# Silkies



## Apyl

I noticed alot of people with silkies so thought I would start a Silkie thread.  Please feel free to share pics, questions, stories, comments, anything related to silkies.

Here are my Silkies, they originated from Ideal Poultry and are currently 5 month 1 week old.

The black one is Black Beauty








The white one is my boy Prince Charming
The Buff one is Tinkerbell ( and yes the water looks gross but its fresh the ducks dirty it up minutes after changing it)








The next pic is of my 4yo with Rosetta









Lastly a pick of my fave partridge Silkie Rosetta


----------



## rob

this is my silkie, we are hoping to get another.


----------



## TajMaCluckCoop

Apyl your daughter is adorable!


----------



## adorson

Very cute silkies you guys got there!


----------



## Apyl

@adorson lol I love the wet face look, ours look like drowned rats when it rains. lol


----------



## adorson

LOL.. I couldn't add comments to the post like I had wanted but that is Lucy and she always dives face first into the moistened feed I put out for the crossbeaks! Lucy is quite the character!


----------



## TheGarryFarm

Yippee for pictures of silkies!!!!! I'll just put up one now..... I made a folder of silkies pictures on here and will link it as soon as I can!

https://www.facebook.com/photo.php?fbid=419700848058295&set=t.100001034452118&type=3&theater
One of my favorite - of the great mothering effects of silkies!!!!


----------



## Apyl

TheGarryFarm said:


> Yippee for pictures of silkies!!!!! I'll just put up one now..... I made a folder of silkies pictures on here and will link it as soon as I can!
> 
> https://www.facebook.com/photo.php?fbid=419700848058295&set=t.100001034452118&type=3&theater
> One of my favorite - of the great mothering effects of silkies!!!!


Love the little babies sticking their heads thru the fluff.
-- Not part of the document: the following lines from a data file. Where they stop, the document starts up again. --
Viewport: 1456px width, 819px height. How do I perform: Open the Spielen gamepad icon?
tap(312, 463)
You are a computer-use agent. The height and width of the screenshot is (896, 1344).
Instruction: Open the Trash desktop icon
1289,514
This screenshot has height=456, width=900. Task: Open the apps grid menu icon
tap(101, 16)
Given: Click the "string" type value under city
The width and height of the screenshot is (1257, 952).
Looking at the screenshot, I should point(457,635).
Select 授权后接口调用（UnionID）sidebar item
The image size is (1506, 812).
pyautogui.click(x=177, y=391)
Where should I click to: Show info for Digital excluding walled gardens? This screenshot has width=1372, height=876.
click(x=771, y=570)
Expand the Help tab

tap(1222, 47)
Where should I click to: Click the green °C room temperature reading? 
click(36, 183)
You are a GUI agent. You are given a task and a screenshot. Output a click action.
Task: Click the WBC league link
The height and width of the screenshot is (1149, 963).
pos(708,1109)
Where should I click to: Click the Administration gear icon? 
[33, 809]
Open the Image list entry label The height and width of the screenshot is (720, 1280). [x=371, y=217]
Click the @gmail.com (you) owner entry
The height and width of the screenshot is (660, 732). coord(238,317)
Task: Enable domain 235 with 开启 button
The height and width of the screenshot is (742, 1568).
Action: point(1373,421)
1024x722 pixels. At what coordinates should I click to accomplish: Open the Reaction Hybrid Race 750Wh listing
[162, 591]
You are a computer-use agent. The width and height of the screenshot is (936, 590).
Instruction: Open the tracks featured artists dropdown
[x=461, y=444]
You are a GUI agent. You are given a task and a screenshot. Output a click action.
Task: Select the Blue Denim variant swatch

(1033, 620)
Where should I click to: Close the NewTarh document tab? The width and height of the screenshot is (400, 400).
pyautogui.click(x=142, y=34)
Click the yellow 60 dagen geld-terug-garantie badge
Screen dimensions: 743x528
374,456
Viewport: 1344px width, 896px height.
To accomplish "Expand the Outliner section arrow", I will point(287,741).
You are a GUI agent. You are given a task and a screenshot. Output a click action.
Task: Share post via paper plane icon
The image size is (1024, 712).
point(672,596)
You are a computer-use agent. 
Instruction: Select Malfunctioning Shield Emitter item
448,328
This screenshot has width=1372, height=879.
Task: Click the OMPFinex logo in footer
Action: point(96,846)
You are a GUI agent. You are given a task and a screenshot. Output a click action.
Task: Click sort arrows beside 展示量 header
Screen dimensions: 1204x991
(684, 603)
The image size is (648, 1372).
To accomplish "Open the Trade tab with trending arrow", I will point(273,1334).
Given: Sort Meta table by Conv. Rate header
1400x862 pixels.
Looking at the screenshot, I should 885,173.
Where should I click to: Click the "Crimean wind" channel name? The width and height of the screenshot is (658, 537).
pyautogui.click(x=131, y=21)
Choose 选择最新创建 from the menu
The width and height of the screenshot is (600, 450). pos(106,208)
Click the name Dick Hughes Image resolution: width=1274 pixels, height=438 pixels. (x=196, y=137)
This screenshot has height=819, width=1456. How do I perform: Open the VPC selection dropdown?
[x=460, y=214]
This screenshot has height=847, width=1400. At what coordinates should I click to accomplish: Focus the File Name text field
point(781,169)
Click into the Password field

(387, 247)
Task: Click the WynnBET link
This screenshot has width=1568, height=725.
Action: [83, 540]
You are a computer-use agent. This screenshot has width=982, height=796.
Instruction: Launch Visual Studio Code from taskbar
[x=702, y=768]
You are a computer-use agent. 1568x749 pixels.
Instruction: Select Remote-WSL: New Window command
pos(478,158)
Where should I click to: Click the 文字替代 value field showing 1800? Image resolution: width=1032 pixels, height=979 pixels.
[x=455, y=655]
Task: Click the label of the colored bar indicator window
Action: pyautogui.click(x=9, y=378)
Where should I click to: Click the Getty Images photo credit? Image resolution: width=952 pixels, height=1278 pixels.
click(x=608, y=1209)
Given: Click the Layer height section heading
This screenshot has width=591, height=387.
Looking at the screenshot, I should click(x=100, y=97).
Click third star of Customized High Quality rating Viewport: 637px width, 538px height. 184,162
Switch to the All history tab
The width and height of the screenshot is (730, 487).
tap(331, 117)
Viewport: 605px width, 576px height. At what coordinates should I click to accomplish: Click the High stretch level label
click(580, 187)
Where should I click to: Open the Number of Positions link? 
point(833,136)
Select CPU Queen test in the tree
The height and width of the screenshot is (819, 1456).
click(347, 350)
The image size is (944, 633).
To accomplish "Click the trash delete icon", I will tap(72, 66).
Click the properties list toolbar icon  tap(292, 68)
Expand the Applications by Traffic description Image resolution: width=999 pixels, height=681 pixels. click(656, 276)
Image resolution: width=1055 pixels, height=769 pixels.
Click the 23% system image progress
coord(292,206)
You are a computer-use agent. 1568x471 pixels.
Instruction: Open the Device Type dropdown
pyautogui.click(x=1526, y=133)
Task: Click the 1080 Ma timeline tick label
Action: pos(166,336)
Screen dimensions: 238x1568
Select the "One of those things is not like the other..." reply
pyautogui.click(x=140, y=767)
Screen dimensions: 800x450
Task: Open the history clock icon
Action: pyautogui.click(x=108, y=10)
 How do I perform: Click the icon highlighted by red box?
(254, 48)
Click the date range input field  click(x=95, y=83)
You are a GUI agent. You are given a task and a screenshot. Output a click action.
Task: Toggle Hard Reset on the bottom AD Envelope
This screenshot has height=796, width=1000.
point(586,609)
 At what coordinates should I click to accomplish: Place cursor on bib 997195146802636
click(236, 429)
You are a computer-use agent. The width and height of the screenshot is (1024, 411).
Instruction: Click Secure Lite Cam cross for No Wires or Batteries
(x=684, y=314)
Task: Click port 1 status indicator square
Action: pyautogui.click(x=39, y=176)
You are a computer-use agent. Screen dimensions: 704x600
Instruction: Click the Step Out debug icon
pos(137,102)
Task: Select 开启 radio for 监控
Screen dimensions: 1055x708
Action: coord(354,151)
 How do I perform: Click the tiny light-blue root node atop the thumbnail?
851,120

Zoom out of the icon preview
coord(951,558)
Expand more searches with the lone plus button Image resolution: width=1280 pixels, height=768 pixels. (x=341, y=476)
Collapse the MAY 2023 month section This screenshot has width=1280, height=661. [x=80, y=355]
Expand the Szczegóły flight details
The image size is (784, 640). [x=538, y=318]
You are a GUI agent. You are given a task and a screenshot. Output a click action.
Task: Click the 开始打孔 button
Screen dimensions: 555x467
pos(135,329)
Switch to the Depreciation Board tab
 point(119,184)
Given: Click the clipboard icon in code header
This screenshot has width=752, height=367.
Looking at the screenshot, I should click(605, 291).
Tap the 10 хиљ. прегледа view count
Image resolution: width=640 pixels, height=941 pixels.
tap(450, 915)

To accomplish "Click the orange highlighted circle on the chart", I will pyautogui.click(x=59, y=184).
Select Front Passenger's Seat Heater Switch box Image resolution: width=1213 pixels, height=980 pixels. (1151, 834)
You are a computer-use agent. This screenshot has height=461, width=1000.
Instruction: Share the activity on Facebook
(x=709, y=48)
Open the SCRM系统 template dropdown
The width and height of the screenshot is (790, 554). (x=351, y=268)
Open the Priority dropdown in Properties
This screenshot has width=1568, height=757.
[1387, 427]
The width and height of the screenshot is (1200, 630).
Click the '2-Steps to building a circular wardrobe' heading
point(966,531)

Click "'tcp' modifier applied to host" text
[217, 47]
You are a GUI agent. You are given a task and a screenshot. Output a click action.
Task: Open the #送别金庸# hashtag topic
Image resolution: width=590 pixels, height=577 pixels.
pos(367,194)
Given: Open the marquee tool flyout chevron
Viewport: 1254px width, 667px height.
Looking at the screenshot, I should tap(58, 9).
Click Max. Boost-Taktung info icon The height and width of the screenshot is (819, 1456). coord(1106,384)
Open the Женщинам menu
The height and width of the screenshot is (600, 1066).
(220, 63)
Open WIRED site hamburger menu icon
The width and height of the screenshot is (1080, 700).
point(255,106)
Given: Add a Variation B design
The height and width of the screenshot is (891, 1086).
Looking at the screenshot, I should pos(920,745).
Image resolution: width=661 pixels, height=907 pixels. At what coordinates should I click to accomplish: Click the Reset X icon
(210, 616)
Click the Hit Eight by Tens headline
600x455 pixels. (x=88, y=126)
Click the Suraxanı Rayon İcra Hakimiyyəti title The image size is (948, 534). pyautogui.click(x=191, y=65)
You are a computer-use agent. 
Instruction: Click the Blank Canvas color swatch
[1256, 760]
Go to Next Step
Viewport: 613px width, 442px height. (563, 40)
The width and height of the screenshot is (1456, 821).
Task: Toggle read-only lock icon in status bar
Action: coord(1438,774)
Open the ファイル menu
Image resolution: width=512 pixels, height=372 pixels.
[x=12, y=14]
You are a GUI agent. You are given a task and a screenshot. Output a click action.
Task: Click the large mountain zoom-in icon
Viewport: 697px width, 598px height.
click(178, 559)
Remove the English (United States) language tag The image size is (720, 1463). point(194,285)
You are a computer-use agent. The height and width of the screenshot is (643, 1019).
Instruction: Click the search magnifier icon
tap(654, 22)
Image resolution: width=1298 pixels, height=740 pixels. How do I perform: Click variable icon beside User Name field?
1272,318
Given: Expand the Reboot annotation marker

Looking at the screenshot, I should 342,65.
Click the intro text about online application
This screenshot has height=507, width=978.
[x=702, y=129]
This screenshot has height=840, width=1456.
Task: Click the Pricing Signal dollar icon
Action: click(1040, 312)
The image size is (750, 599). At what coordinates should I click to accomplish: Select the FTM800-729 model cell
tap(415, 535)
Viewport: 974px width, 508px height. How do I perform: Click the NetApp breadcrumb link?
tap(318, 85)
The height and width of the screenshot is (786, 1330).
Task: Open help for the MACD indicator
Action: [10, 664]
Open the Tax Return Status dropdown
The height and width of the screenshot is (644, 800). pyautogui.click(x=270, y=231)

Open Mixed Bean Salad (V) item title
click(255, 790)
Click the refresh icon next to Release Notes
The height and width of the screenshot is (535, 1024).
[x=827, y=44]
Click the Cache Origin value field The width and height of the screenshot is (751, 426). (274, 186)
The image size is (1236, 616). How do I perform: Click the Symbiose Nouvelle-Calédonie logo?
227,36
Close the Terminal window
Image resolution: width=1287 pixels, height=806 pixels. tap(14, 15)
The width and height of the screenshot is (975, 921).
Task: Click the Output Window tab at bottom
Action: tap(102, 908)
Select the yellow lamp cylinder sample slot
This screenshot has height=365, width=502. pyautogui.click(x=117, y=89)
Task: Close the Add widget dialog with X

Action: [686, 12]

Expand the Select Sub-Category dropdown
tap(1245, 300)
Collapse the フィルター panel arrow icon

I cant wait for babies from my Silkies.


----------



## kfsilkie

these are my silkies






I'm worried about the amount of space they have. I have five silkies, do I need to add some space?


----------



## rob

some lovely silkies there. and a nice run. mine have a 6 foot x 10 ft run but i let the out in the garden when im home.


----------



## Energyvet

That was fun. I could watch chickens all day. So relaxing. And cute little puffs too. Also like the dog and cat. Lol


----------



## fuzziebutt

I don't have my chickens anymore , but here was one of my Silkies. This was Ike, my psychotic Splash.


----------



## HappyRoo

*Rocky*

This is my Boy Rocky he is very mean.


----------



## shortconk

hello every one i have 3 silkies 
about 8 weeks old how can i tell if they are male or female


----------



## Apyl

shortconk said:


> hello every one i have 3 silkies
> about 8 weeks old how can i tell if they are male or female


Post some pics and we can take a stab and trying to sex them for you. I go by the shape of the head poof, size and color of the comb, and body stature.


----------



## TheGarryFarm

kfsilkie said:


> these are my silkies
> 
> My army of silkies - YouTube
> 
> I'm worried about the amount of space they have. I have five silkies, do I need to add some space?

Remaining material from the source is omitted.